環境政策の対象としての食行動 どのような政策がプラントベース食を奨励するのに適切か?

Dietary Behavior as a Target of Environmental Policy: Which Policy Instruments Are Adequate to Incentivize Plant-Based Diets?

Katharina Schleicher, Annette Elisabeth Töller

2024/03/14

https://doi.org/10.3390/su16062415

論文概要

 

食肉の消費は、大気・水・土壌の汚染などによって環境に大きなダメージを与え、生物多様性の損失や気候変動に大きく関わっている。環境と気候に関する目標を達成するためには、農業生産の方法についての政治的な取り組みが必要であるが、同時に食生活を変える必要もある。これが特に重要となるのは、ドイツをはじめ、持続不可能なほど肉の消費量が多い欧米諸国である。

本稿では、さまざまな研究領域の文献を体系的に分析し、食行動に影響を与える要因、行動変容のために有効な政策手段、政策としての実現可能性についての潜在的問題の3点について検討する。
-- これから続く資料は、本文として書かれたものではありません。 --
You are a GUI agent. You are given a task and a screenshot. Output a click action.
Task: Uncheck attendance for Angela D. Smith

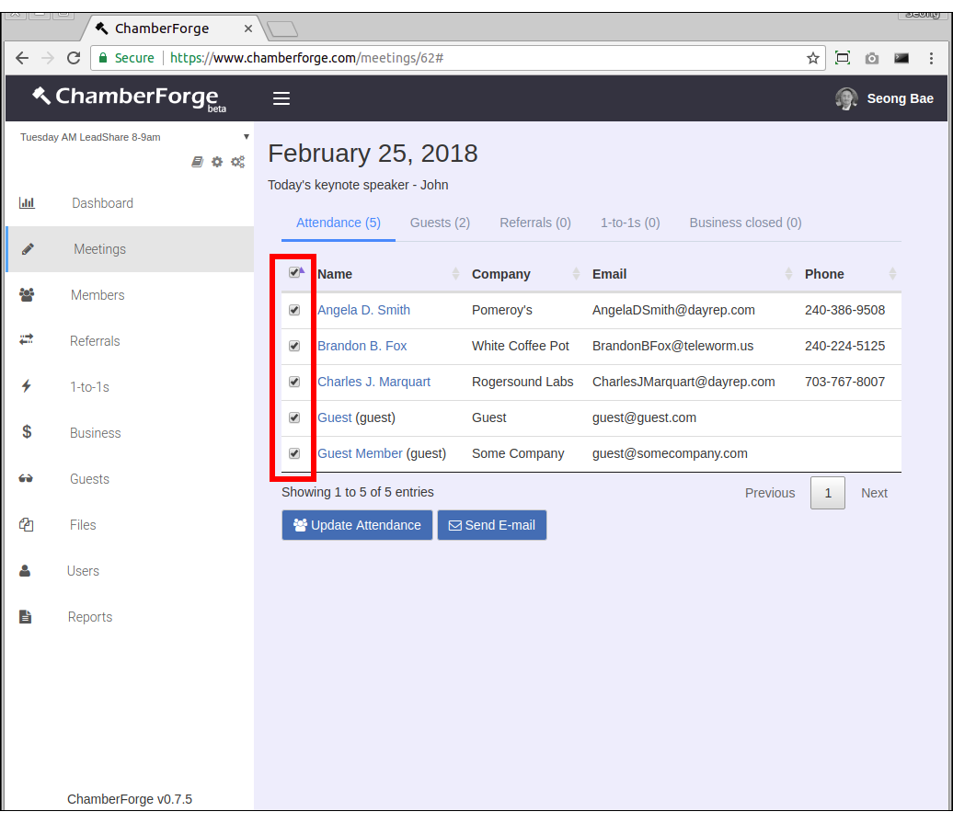point(294,310)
ドイツを例にとって分析すると、食肉消費の削減を達成するうえで有望といえるのは、有効性の観点から、また政治的な実現可能性から見ても、いくつかの手段を組み合わせることしかないことがわかる。

政策手段によって(食品の価格や入手可能性、外食や宅配など)食に関わる社会的な条件を変えることで、持続可能な栄養源を選択しやすくする必要がある。長期的には、教育プログラムやキャンペーンは、社会の規範や価値観といった、食行動に影響する基本的要因を変えるうえで有効である。また短期的には、意思決定の場面でこれらの要因を利用することが可能であり、行動選択において重要となる。